Hacker News new | comments | show | ask | jobs | submit login

I'm not too surprised. I've got Googlebot still requesting old URLs even through there are no incoming links to them (that I know of) and they've been either 404 or 301 redirected for six months. I even tried using 410 Gone instead of 404, but it made no difference.

To just reiterate this further, I am still 301'ing urls that have been dead for nearly 5 years. I still get requests in for them. I don't want to 404 them in fear of losing that slight bit of traffic so I just 301 them. I am really surprised they don't remove these urls from their cache and I can't think for the life of me why they don't?

They might have some obscure incoming url from somewhere else on the net.

Webmasters should show that. If you 404 the page it'll appear in the errors pane after some time and show incoming sources.
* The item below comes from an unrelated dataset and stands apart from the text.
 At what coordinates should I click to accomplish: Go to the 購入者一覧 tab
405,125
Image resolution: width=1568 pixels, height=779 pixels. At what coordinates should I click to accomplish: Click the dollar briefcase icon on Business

It sounds like the only thing requesting the 404`ed page was google bot, which I do not believe tells you the referrer. If this is true, then it would mean either that google does not clear their cache (which I doubt), or that the link exists somewhere on the net, but in a place where no human would find it. I've done some work with web crawlers, and it you fall into that type of hole alot more often than I would expect.

I'm not sure I understand, why wouldn't Webmasters show that one hard to find link if Googlebot found it?

I removed a whole section from the site at the same time. Webmaster Tools shows the incoming links for every page in the section as other pages in that section. It's a whole loop of pages linking to each other and generating inbound links even though they all no longer exist and haven't for many months.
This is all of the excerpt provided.